Su primera acción tuvo lugar el 13 de noviembre de 2001, cuando expidió la Orden Militar Número 1 que un analista calificó de “golpe de Estado,” y “momento crucial en el país,” un indicio de lo que vendría. Esta orden violó el espíritu y la letra de una sociedad civil bajo el derecho constitucional con un cortafuego que la separa de los militares. Ya no, y se puso peor cuando sus provisiones volvieron a aparecer por ley del Congreso. Lo discutimos a continuación.
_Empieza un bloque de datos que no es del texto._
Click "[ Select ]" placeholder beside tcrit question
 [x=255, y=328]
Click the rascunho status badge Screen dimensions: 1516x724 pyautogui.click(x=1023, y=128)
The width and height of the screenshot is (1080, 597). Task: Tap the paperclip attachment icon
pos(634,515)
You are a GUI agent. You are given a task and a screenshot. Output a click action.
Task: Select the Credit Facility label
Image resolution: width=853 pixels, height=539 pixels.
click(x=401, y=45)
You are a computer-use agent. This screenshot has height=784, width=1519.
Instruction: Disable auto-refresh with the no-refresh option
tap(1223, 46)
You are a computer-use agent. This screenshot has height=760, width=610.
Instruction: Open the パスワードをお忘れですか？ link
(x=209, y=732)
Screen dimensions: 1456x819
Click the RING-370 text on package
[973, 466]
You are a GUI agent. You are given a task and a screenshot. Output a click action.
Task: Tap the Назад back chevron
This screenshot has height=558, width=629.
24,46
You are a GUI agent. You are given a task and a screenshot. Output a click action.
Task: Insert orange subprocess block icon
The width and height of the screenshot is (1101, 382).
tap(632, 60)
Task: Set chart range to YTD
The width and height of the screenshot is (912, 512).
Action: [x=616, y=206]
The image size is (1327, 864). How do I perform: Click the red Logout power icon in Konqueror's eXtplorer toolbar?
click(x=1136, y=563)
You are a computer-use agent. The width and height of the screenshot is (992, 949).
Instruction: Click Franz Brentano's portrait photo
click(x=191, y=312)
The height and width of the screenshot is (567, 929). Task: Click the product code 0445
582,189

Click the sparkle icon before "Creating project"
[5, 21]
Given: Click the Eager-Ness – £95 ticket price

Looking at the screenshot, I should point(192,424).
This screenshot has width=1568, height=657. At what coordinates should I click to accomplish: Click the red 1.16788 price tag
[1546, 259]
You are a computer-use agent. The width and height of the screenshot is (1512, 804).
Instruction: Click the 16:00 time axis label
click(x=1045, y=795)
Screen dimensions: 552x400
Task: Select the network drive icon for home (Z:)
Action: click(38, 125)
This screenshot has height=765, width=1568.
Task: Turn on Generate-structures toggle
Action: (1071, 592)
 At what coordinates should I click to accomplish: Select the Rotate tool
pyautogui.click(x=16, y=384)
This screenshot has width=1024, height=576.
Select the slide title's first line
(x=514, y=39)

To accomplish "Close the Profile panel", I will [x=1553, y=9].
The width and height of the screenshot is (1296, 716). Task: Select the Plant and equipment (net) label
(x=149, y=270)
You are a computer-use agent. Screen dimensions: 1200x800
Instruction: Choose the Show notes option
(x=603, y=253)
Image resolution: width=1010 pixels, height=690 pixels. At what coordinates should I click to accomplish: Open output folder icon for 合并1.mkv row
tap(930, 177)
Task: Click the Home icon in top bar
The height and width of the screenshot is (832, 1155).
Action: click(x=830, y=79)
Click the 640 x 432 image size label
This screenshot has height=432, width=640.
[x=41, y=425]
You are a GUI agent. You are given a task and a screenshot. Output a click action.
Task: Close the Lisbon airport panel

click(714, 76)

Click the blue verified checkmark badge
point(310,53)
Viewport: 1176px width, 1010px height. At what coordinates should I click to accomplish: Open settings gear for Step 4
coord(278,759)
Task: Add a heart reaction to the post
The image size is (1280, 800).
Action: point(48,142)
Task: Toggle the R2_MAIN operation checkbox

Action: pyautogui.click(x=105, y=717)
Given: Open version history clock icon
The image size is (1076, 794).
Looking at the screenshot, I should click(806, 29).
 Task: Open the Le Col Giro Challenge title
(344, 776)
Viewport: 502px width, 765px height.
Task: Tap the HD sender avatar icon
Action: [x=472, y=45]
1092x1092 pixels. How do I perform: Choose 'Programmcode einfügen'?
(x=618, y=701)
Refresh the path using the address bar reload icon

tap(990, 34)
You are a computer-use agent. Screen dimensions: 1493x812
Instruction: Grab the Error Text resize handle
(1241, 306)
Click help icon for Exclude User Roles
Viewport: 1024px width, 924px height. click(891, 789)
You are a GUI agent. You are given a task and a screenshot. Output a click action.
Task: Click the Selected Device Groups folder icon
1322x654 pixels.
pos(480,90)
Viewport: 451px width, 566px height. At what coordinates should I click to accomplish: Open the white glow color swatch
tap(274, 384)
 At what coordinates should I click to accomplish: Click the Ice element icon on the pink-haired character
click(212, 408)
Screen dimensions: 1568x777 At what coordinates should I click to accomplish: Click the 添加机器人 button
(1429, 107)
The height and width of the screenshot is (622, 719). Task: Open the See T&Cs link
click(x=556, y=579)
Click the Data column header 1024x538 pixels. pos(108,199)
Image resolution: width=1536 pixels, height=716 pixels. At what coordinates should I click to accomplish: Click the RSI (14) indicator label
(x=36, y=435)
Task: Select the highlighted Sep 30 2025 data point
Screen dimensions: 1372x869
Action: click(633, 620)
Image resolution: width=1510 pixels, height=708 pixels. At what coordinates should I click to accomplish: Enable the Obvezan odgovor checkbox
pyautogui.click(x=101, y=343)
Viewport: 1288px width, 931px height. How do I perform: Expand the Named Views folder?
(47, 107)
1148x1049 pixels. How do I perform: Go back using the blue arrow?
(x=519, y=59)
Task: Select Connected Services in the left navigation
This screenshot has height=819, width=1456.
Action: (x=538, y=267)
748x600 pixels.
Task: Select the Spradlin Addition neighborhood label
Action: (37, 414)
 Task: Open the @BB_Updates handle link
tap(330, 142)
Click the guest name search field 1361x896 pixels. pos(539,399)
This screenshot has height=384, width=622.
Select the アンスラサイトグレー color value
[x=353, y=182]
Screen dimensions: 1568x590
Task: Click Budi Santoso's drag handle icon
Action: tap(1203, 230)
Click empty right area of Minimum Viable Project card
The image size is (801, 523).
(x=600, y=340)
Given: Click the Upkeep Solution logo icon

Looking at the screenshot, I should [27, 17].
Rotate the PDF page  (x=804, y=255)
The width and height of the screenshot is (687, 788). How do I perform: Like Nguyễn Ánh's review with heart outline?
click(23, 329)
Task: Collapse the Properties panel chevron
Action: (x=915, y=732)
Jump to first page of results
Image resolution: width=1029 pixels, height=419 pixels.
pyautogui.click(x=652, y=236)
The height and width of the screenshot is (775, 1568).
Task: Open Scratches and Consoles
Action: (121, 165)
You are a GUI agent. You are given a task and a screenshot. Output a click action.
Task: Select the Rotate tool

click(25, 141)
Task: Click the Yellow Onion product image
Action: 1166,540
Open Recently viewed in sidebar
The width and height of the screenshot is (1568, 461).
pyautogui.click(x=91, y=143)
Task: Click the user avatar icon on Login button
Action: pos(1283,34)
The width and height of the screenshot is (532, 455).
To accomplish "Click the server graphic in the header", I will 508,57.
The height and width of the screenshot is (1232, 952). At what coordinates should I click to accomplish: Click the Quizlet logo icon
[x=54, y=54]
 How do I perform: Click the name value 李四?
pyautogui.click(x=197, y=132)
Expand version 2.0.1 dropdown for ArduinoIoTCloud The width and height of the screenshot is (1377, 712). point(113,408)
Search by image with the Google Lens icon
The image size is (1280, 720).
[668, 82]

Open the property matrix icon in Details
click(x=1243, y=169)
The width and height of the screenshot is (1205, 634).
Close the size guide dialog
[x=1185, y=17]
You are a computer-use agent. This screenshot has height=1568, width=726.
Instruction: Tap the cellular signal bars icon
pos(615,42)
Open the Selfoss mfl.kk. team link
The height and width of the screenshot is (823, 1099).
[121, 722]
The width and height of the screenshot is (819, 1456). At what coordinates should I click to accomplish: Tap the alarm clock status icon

Primero, la Orden Militar Número 1, y lo que contiene:

– permite que el presidente usurpe autoridad para capturar, secuestrar o arrestar de otra manera a todo no-ciudadano (y posteriormente también a ciudadanos) en cualquier parte del mundo si afirma que están involucrados en el terrorismo internacional y detenerlos indefinidamente sin acusación, evidencia y sin permitirles un debido proceso ante un tribunal legal.

– sin embargo, SI se permiten los juicios, serán por “comisiones militares” especiales, no tribunales civiles, y en secreto, permitiendo evidencia obtenida por la tortura, sin que los declarados culpables tengan derecho de apelación, y pueden ser ejecutados en secreto.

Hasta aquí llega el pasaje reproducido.